Documento de origem:
Apontamentos
sobre o texto de Jürgen Habermas, "Tendências da
Juridicização" (1981)
por
António A. Santos Carvalho
Texto
elaborado a partir de uma exposição feita no âmbito da disciplina
Direito e Sociedade
A.
Tendências
da juridicização é capítulo de Teoria
da Acção Comunicativa (1984): Habermas intenta testar empiricamente
o síndrome da reificação –
manifesta-se nas sociedades de capitalismo maduro, devido à circunstância
de os subsistemas regulados por media,
Economia e Estado, intervirem por meio do dinheiro e da burocracia na
reprodução simbólica do mundo da vida.
B.1
Jurgen Habermas (1929), doutor em Filosofia (1961), foi assistente de
Theodor Adorno no Institut für
Sozial Forschung de Frankfurt e mais tarde director do
Max-Planck-Institut de Starnberg (Erforschung der Lebensbedingungen der
Wissenschaftlichtechnichen Welt).
Jubilado,
1994, tem tido intervenções públicas posteriores: com Derrida, Eco,
Adolf Muschg, Savater, Gianni Vattimo e Rorty, escreveu, como todos eles,
um artigo na imprensa diária (Frankfurter Allgemeine) de apelo ao fortalecimento de um núcleo
europeu, capaz de relativizar a hegemonia política norte-americana.
B.2 Como constante do
pensamento de Habermas temos uma crítica social norteada por uma teoria
da sociedade em que a teoria e a prática se inscrevem numa fórmula
racional adestrada a explicações e justificações, modalidade em que a consciência
da explicação é ao mesmo tempo a justificação dessa mesma explicação.

Instruções do exercício:
a – Indique todas as pessoas que, segundo os apontamentos sobre Habermas, escreveram com ele um artigo na imprensa diária.
b – Diga se cada afirmação está de acordo com os apontamentos sobre Habermas, respondendo sim ou não e citando as palavras decisivas: (i) Habermas foi assistente de Theodor Adorno em Frankfurt; (ii) o artigo de apelo a um núcleo europeu saiu numa revista mensal; (iii) "Tendências da Juridicização" é um capítulo de Teoria da Acção Comunicativa.
c – Escreva a continuação dos apontamentos sobre Habermas a partir da última frase apresentada.

Registos extraídos:
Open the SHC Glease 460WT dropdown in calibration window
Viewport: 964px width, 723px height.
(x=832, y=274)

...

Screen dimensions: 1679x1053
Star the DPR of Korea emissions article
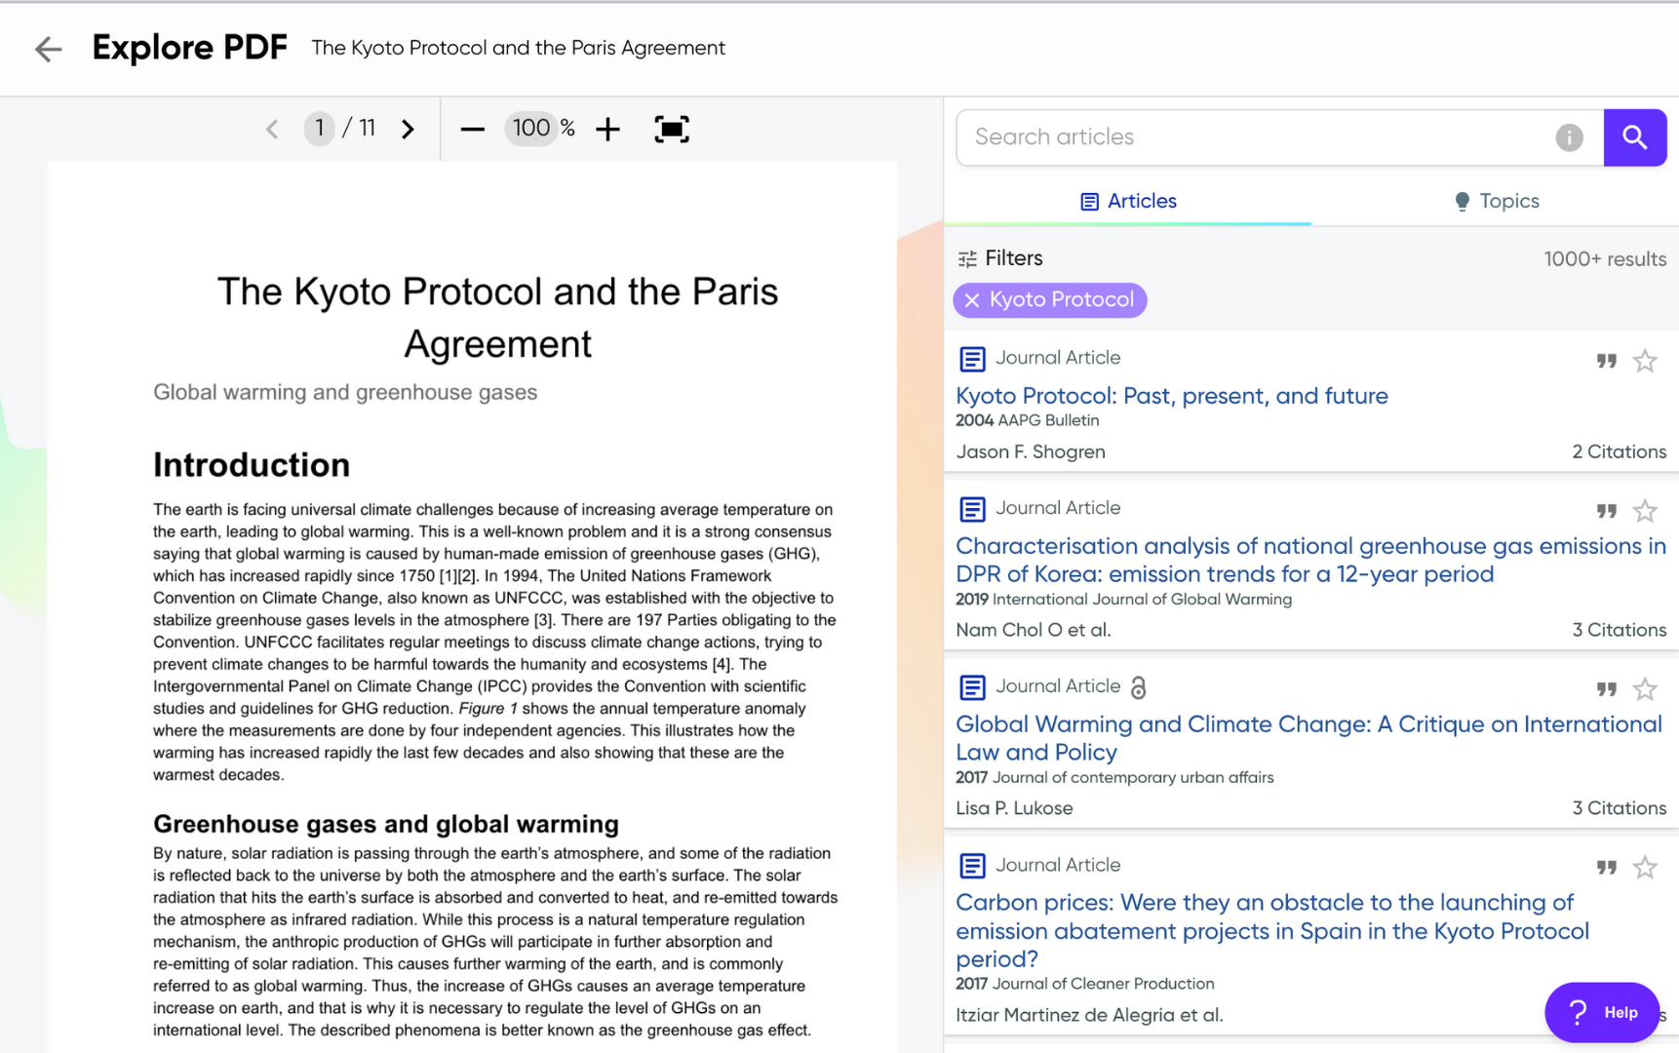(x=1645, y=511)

Respostas do exercício:
a – Derrida, Eco, Adolf Muschg, Savater, Gianni Vattimo e Rorty.

b –
(i) Sim: "foi assistente de Theodor Adorno no Institut für Sozial Forschung de Frankfurt".
(ii) Não: "um artigo na imprensa diária (Frankfurter Allgemeine)".
(iii) Sim: "Tendências da juridicização é capítulo de Teoria da Acção Comunicativa (1984)".

c –
Segundo
Habermas, na sua particular concepção de interesses, os interesses
emancipatórios estão ligados à auto-reflexão que permite
estabelecer modos de comunicação entre humanos, tornando razoáveis as
suas interpretações. Ora, uma auto-reflexão da espécie humana sob a
forma de história natural está destinada a evitar qualquer dicotomia
entre empírico e transcendental; supera de igual maneira os escolhos de
uma orientação supostamente concreta e de uma orientação abstracta,
investida a noção de amadurecimento
(Mündigkeit). Permite unir, aqui, razão e decisão, compreender as
bases materiais da racionalidade, nem consequência nem super estrutura.
Por conseguinte, a ciência força produtiva, só com a ciência força
emancipadora.
Construiu,
então, os conceitos de razão comunicativa e de mundo da vida, em
contraponto objectivo, avançando para uma fundamentação normativa da
sua teoria social crítica.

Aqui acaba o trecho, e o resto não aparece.